→ TEXTE DE LA PAGE:
Date de création: 08-09-2011 06:43
Dernière mise à jour: 13-04-2013 21:10
Lu: 3138 fois


COMMUNICATION - ETUDES ET ANALYSES - PRESSE ECRITE EN ALGERIE - MOBILITE LINGUISTIQUE

         


MOBILITE LINGUISTIQUE (FRANÇAIS -ARABE) DANS LA CONSOMMATION DE LA
PRESSE ECRITE EN ALGERIE, DE L’INDEPENDANCE A NOS JOURS :
 GLISSEMENT NATUREL OU INVERSION FORCEE DES TENDANCES
Par Belkacem AHCENE-DJABALLAH 
(Rédigée en juin 2011)
                                         



La rupture politique et idéologique née des « événements » d’octobre
1988 (une véritable Révolution allant dans le sens de la démocratie)
a forcé le pouvoir en Algérie à adopter une nouvelle Constitution
favorisant le multipartisme et la liberté d’expression, ainsi qu’une
nouvelle loi relative à l’Information (le 3 avril 1990). Cette
dernière a permis la naissance, en très peu de temps, de dizaines de
titres de presse écrite indépendants ( c’est-à-dire relevant du statut
juridique privé).
Avant avril 1990, il n’y avait qu’une cinquantaine de titres de presse
écrite, tous relevant du secteur public , c‘est-à-dire appartenant  à
l’Etat (ministère de l’Information  au départ puis, sur le tard, à la
fin des années 80,  ministère de la Communication) , au Parti unique
(Fln) et à ses organisations de masse  et à l’Armée, tirant à peine
650 000 ex/jour pour les 6 quotidiens existants  et 670 000 ex/semaine
pour le reste des périodiques, surtout des hebdomadaires.  Le  gros du
tirage était en langue française : 1 million d’exemplaires au total
pour 17 titres contre 520 000 ex pour les 25 titres en arabe, le reste
des publications étant bilingues.
Une tendance lourde et  des habitudes de consommation de l’information
et de lecture  au niveau de toute une génération ; habitudes héritées
de la période coloniale et qui perduraient malgré les tentatives
d’arabisation (du secteur éducatif et de la presse ) menées, bien
souvent au pas de charge, à partir de la fin des années 60 et du début
des années 70.

→ TRAVAIL À FAIRE:
1 – Traduisez en anglais la phrase suivante, tirée du texte sur la presse écrite en Algérie : « La rupture politique et idéologique née des « événements » d’octobre 1988 (une véritable Révolution allant dans le sens de la démocratie) a forcé le pouvoir en Algérie à adopter une nouvelle Constitution favorisant le multipartisme et la liberté d’expression, ainsi qu’une nouvelle loi relative à l’Information (le 3 avril 1990). »
2 – Relevez chaque ligne des enregistrements contenant le mot « pixel ». Tenez compte de la casse.

→ ENTRÉES RÉPERTORIÉES:
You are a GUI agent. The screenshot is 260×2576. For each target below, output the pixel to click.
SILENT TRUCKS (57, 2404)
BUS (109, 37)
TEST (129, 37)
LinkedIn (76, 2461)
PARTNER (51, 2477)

→ RÉPONSES AUX EXERCICES:
1 – The political and ideological break that arose from the “events” of October 1988 (a genuine Revolution moving toward democracy) forced the authorities in Algeria to adopt a new Constitution favoring a multiparty system and freedom of expression, as well as a new law on Information (on April 3, 1990).

2 –
You are a GUI agent. The screenshot is 260×2576. For each target below, output the pixel to click.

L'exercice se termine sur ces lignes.